Il s’agit de la deuxième étude menée par le CICR sur les systèmes de santé dans l’est de la RDC cette année. Entre avril et mai 2025, 109 centres de santé avaient été analysés. Pour cette nouvelle évaluation, le CICR a approché, entre le 2 et le 10 septembre 2025, 240 structures de santé dans les deux Kivu. Soit 30 à Goma et 107 dans le territoire de Beni au Nord-Kivu, ainsi que 57 dans le territoire d’Uvira et 46 autres à Bukavu, au Sud-Kivu.
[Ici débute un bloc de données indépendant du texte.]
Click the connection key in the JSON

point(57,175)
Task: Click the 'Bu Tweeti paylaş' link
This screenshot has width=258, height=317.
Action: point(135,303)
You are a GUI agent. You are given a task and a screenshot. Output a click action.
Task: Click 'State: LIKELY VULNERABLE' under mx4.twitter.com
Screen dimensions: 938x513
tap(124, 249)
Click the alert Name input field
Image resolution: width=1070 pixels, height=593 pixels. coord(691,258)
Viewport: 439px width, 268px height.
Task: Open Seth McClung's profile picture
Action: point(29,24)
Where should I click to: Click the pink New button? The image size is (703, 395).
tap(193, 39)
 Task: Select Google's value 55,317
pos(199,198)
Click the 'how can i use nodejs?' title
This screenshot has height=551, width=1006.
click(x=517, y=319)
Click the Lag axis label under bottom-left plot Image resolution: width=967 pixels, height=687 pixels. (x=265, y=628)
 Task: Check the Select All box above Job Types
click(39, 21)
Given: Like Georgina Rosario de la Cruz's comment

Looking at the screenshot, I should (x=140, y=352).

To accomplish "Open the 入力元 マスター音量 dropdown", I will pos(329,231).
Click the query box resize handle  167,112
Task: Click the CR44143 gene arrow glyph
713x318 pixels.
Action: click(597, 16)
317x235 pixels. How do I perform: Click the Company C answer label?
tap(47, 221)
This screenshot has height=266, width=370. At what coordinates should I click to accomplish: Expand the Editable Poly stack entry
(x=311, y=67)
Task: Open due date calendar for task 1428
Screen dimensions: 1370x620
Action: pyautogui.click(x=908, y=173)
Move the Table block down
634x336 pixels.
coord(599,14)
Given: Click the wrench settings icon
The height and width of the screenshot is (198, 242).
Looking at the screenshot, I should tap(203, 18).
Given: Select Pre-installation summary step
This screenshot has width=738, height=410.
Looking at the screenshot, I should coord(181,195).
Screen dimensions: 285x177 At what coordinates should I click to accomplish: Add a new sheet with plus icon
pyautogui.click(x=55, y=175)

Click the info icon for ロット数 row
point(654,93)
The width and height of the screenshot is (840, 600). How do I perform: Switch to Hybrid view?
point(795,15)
L’évaluation donne un aperçu sur le système et services de santé au Nord-Kivu et au Sud-Kivu. Elle combine des approches qualitatives et quantitatives. L’analyse a ciblé les structures des deux provinces et les données ont été collectées via des entretiens téléphoniques structurés avec des responsables de structures de santé et des acteurs humanitaires accessibles. L’analyse a permis dans un premier temps, de suivre l’évolution des indicateurs sur les données actualisées des 109 structures évaluées en avril 2025, puis d’élargir l’étude à un échantillon plus grand.

À propos du CICR

Le Comité international de la Croix-Rouge (CICR) est une organisation neutre, impartiale et indépendante dont le mandat strictement humanitaire découle des Conventions de Genève de 1949. Il porte assistance aux personnes touchées par un conflit armé ou d’autres situations de violence partout dans le monde, mettant tout en œuvre pour améliorer leur sort et protéger leur vie et leur dignité, souvent en collaboration avec ses partenaires de la Croix-Rouge et du Croissant-Rouge.